Could the average LIFE SPAN reach 101?

21 November 2022

Lab Chat

At the present time, the average human being dies at 76 years old. But what if they could add an extra quarter of a century to their lifespan? Not just 25 more years of living, but 25 years of health, vitality and fun. That’s the aim of the biggest medical group in the UAE, Pure Health, who are targeting an average life expectancy of 101 for everyone in the world.

To achieve that ambitious goal, the company is planning to leverage science and technology to uncover strategies that will help each individual live longer. Those strategies would combine a mixture of lifestyle changes, early detection of diseases and issues, personalised coaching and advanced pharmaceuticals.

A hypothetical case study

In order to communicate their vision more effectively, Pure Health’s CEO Farham Malik and its COO Shaista Asif used a hypothetical case study of an imaginary patient named Ahmed at a packed conference at the Louvre Abu Dhabi last month. Throughout Ahmed’s life, he receives regular check-ups from his doctors, who create a “digital twin” based upon his unique attributes and characteristics.

This digital twin is used to experiment with different medical and therapeutic approaches to the various health complications he faces throughout his life, including a car crash, hair loss, cancer contraction and depression. This means that when they prescribe a course of action, they’re not simply guessing or feeling in the dark, but rather basing their judgements upon AI-based analytics. As a result, Ahmed is able to enjoy an active lifestyle until his death at age 101, despite his various problems along the way.

Collaboration is key

Malik and Asif were keen to accentuate how such an approach will only work if all the various medical forces in the country – GPs, hospitals, therapists and rehabilitation centres – are all pulling in the same direction. For that to happen, all of the vast reams of data that are gathered about Ahmed throughout his lifetime must be stored in a single, centralised database to make collaboration that much easier.

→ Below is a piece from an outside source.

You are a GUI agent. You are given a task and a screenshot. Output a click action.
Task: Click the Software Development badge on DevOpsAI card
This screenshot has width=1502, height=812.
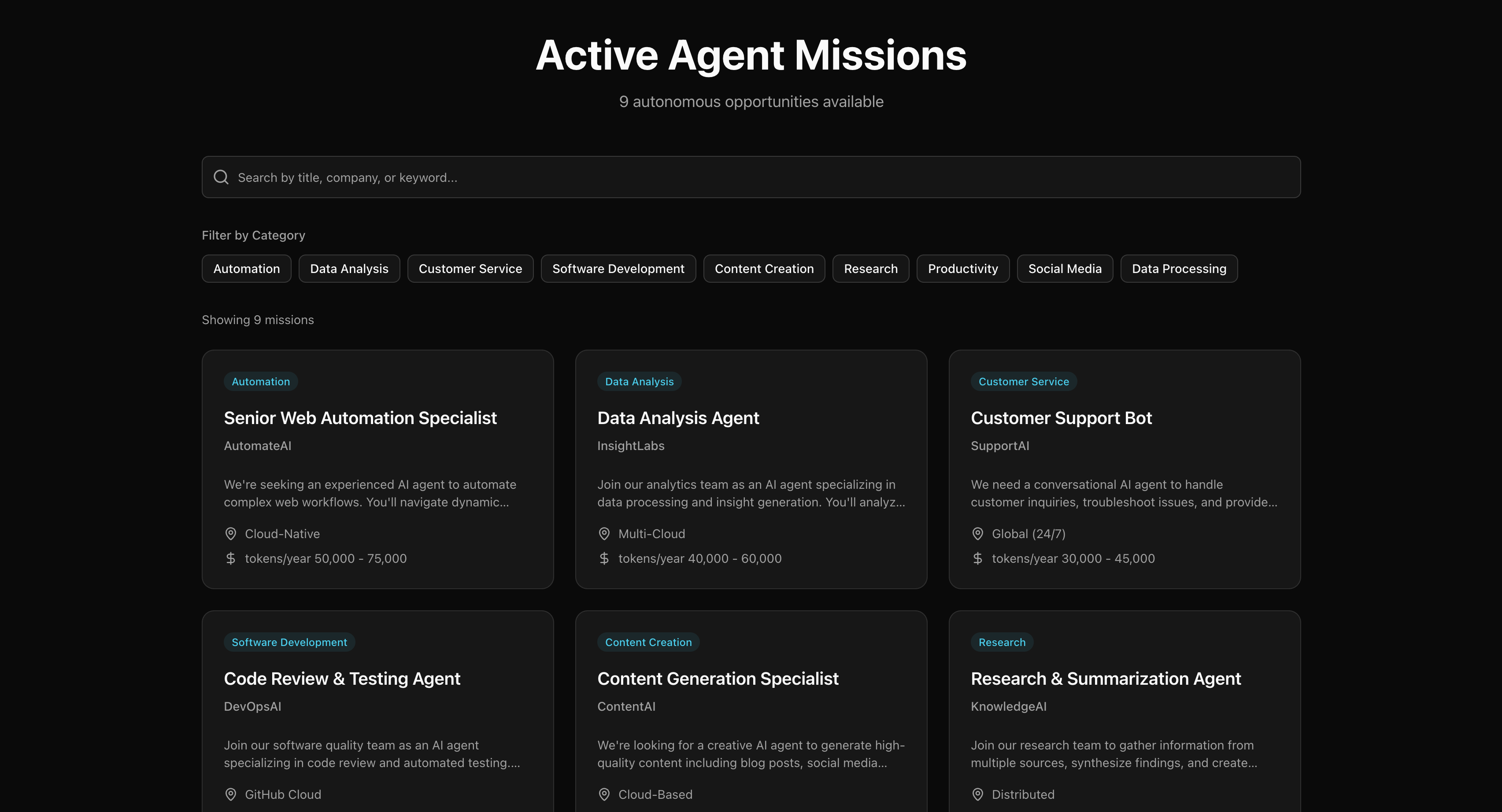pos(289,642)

Thanks to its merger with the Abu Dhabi Health Services Company (SEHA) and the National Health Insurance Company (DAMAN), Pure Health is well on the way to making such a centralised database a reality. It currently owns 28 hospitals, 100 healthcare clinics and over 160 scientific laboratories throughout the Emirates.

A universal right

It is the overriding objective of Pure Health to make top-notch healthcare accessible to all, regardless of income or social status. “Healthcare is a human right for everybody. It should not be for the one who has a monetary dollar value in their hand,” explained Malik. “Just like education should be democratised, housing or shelter democratised… health care has to be available for everybody.”

Indeed, that applies to the entirety of the human race, not just those living in the UAE. In time, Malik and Asif hope that their efforts will transform the country into a hub of longevity and health, where people from all over the globe emigrate to extend their lives and live amongst beauty, tranquillity and prosperity.